Directions: Please set out the entries below as a numbered list, dropping any blank lines and leaving the pictures out of your answer.
Begin Material for this exercise
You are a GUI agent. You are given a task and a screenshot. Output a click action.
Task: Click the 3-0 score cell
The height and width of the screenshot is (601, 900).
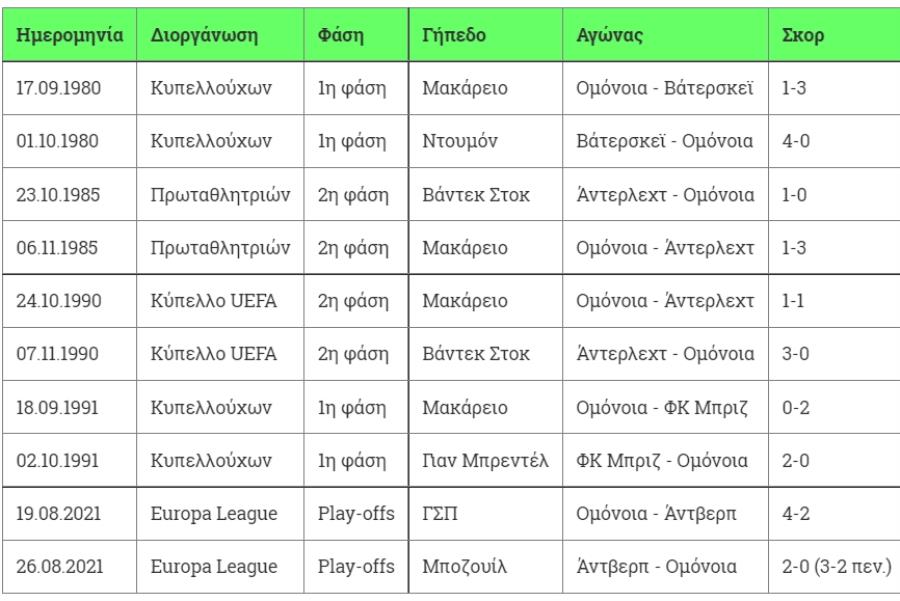tap(834, 354)
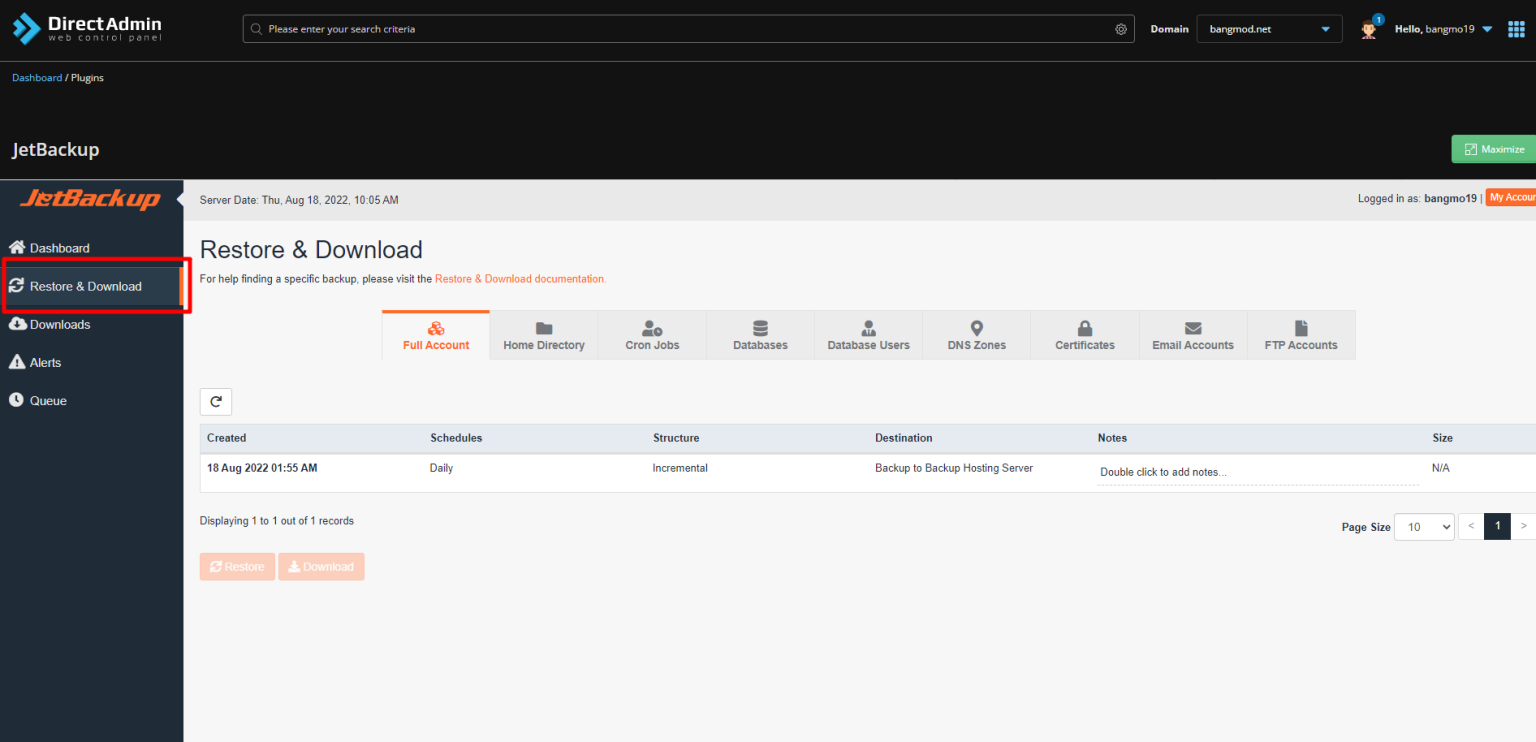Select the Downloads section in JetBackup sidebar
Image resolution: width=1536 pixels, height=742 pixels.
pyautogui.click(x=58, y=324)
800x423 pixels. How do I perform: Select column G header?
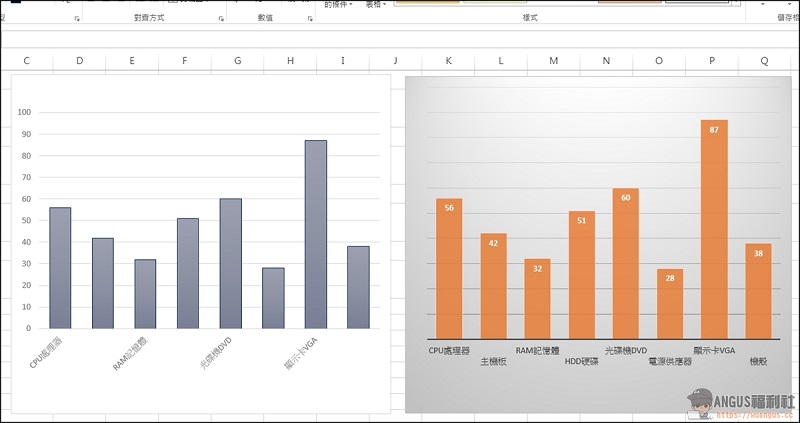click(x=237, y=61)
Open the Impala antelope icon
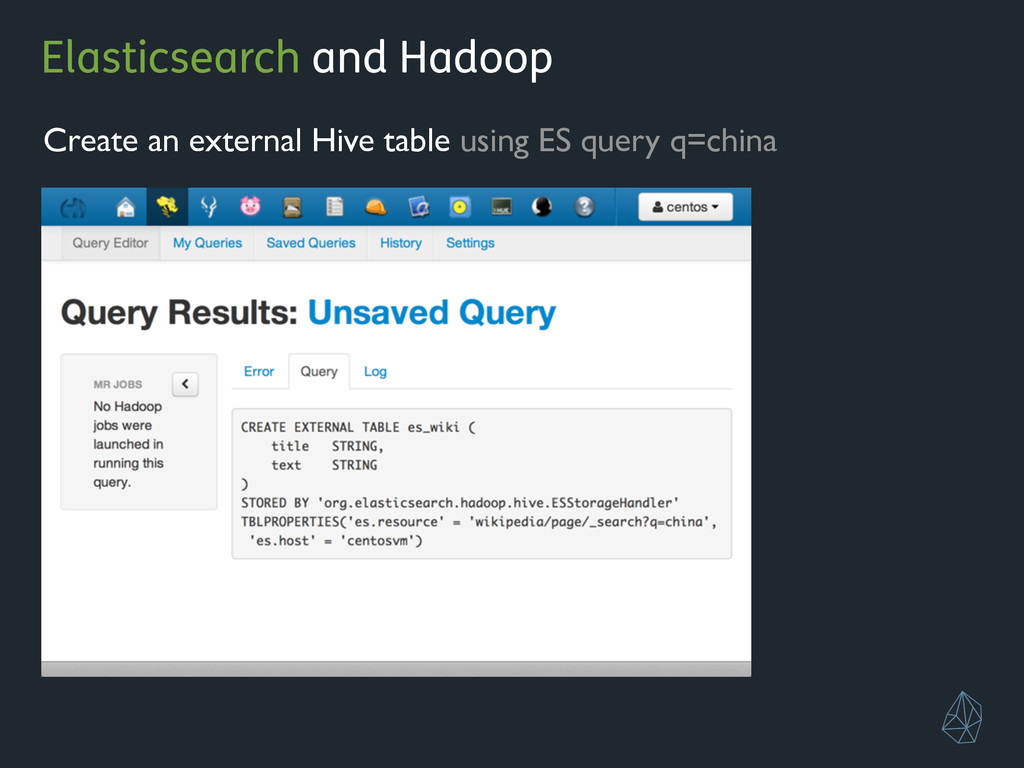The width and height of the screenshot is (1024, 768). [209, 207]
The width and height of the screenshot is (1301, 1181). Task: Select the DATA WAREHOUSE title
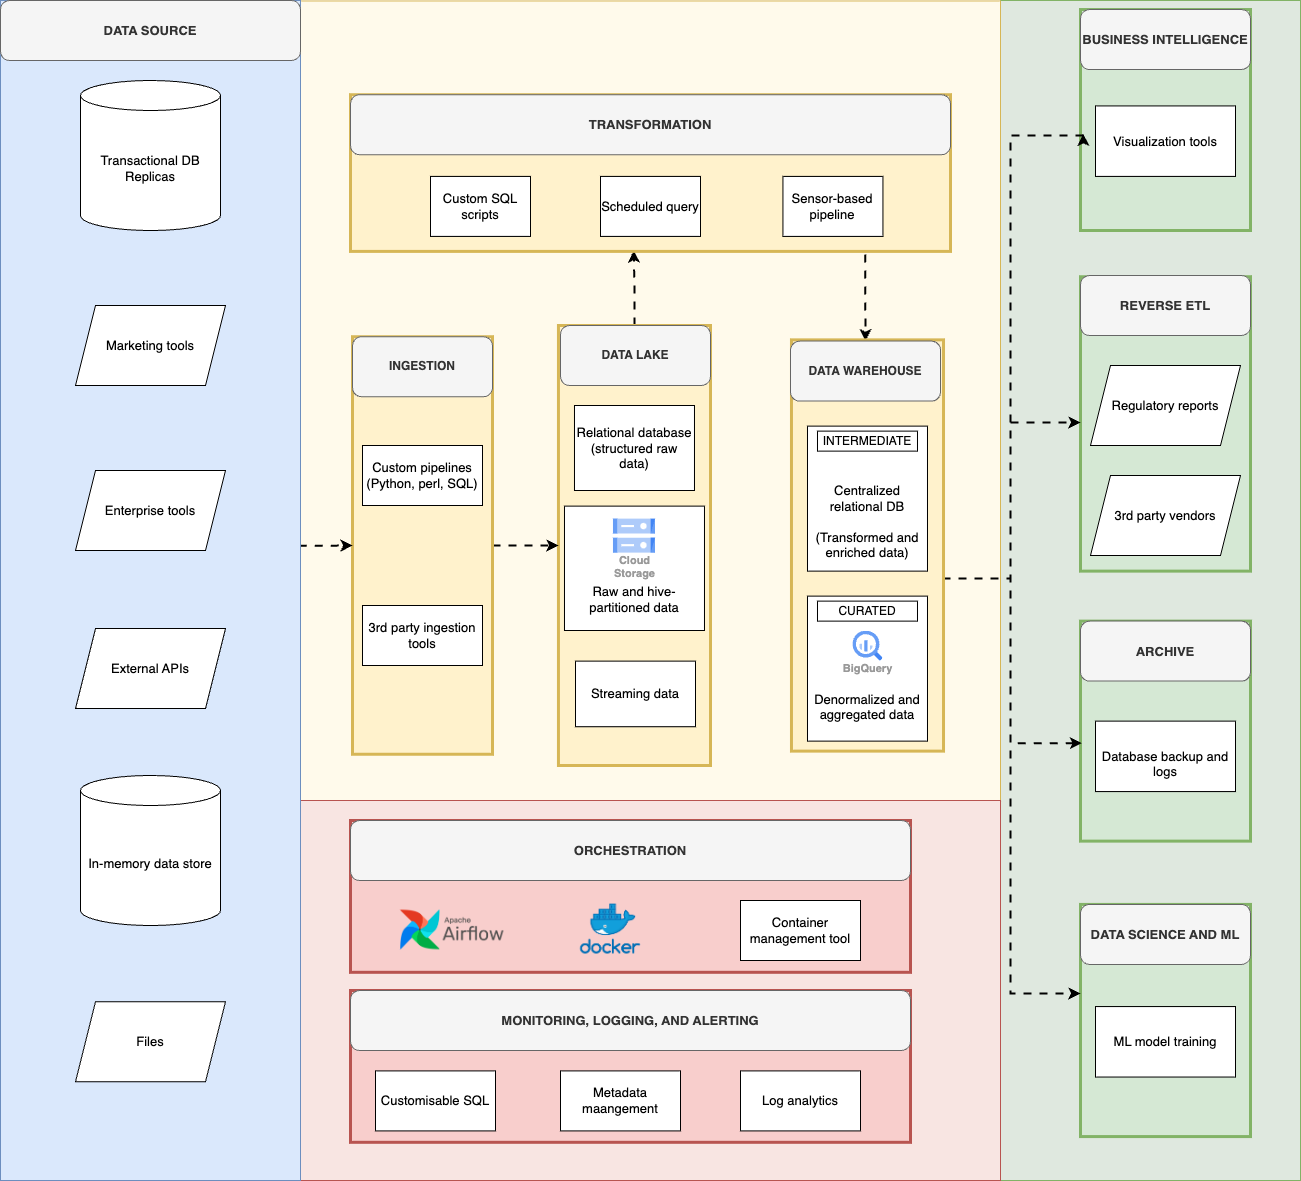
End Material for this exercise
Output:
1. You are a GUI agent. You are given a task and a screenshot. Output a click action.
2. Task: Click the 3-0 score cell
3. The height and width of the screenshot is (601, 900).
4. tap(834, 354)
5. Select the Downloads section in JetBackup sidebar
6. Image resolution: width=1536 pixels, height=742 pixels.
7. pyautogui.click(x=58, y=324)
8. 800x423 pixels. How do I perform: Select column G header?
9. click(x=237, y=61)
10. Open the Impala antelope icon
11. The width and height of the screenshot is (1024, 768). [209, 207]
12. The width and height of the screenshot is (1301, 1181). Task: Select the DATA WAREHOUSE title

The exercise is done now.